The Bureau of Labor Statistics calculates COLA by comparing the highest CPI-W of the third calendar quarter ever recorded, and the average CPI-W of the third quarter for the current year. If the average for the current year is higher, the percentage increase is deemed to be the COLA. The highest CPI-W ever recorded is known as the computational quarter.
When calculating the 2023 COLA, we consider the average CPI-W average of the current year, and the highest-ever CPI-W in prior years. In this case, the average CPI-W for the third quarter of 2022 was 291.901, while the highest CPI-W ever for the prior years was the CPI-W for the third quarter of 2021 i.e. 268.421. In this case, the 2023 COLA is calculated as follows:
(291.901-268.421)/ 268.421 x 100=8.74% (rounded off to 8.7%)
Therefore, the Social Security COLA in 2023 is 8.7%.

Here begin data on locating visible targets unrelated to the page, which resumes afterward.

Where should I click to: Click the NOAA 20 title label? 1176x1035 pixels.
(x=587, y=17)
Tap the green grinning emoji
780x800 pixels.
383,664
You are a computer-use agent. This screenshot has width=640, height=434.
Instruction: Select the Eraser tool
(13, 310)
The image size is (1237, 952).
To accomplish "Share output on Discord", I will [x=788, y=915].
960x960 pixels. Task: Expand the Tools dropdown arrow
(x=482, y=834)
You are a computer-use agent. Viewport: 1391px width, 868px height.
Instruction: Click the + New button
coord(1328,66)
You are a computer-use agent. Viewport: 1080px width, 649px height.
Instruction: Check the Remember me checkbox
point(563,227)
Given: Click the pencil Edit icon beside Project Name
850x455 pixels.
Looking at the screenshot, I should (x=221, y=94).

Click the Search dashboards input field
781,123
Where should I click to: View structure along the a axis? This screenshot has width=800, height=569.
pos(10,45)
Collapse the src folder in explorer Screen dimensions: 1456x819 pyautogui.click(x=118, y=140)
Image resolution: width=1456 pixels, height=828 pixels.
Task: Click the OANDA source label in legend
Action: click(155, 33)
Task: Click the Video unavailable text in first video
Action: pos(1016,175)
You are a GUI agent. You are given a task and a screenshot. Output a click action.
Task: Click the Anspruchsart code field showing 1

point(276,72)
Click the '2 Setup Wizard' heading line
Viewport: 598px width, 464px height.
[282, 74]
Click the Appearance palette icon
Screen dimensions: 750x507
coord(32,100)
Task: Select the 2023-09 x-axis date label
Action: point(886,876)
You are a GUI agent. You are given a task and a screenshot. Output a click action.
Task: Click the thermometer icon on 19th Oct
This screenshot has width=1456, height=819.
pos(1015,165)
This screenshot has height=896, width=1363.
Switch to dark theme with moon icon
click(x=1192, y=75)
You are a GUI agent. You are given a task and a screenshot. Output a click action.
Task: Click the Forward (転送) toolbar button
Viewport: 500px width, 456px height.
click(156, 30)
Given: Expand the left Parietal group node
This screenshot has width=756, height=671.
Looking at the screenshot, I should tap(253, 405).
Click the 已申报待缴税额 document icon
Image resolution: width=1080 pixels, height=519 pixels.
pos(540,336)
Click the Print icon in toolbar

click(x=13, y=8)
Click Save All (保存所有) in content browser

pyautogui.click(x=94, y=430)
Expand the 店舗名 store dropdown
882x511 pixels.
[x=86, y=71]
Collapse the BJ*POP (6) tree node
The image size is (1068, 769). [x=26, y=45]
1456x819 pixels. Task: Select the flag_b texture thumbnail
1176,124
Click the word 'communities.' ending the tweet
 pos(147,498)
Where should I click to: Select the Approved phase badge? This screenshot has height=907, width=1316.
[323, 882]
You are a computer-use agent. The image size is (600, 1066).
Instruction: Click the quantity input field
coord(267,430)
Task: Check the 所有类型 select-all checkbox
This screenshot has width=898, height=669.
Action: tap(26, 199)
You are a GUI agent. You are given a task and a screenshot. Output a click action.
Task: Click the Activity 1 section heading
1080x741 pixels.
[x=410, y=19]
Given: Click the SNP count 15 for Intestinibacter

Why would there be no COLA?
The Social Security Act provides that there is an automatic COLA only if the average CPI-W in the third quarter of the current year exceeds the CPI-W of the computational quarter. This means that if the CPI-W of the current year is lower than the CPI-W of the computational quarter, there won’t be an automatic COLA for that year.
For example, the Social Security COLA for 2010 and 2011 was 0%. For 2010, the average CPI-W for the third quarter of 2009 was lower than the average CPI-W for the third quarter of 2008 (the highest average CPI-W ever recorded). As a result, there was no automatic COLA i.e. 0%.
For 2011, the Social Security COLA was calculated by comparing the average CPI-W for 2010 and the highest average CPI-W from prior years. In this case, the computational quarter was the 2008 CPI-W average, since it was higher than the 2019 CPI-W average. Also, the 2008 CPI-W average was the highest CPI-W average ever recorded. Since the 2008 CPI-W average was higher than the average CPI-W for the third quarter of 2010, there was no COLA in 2011.
For 2012, the average CPI-W for the third quarter in 2011 exceeded the 2008 CPI-W. Hence, there was a COLA for 2012.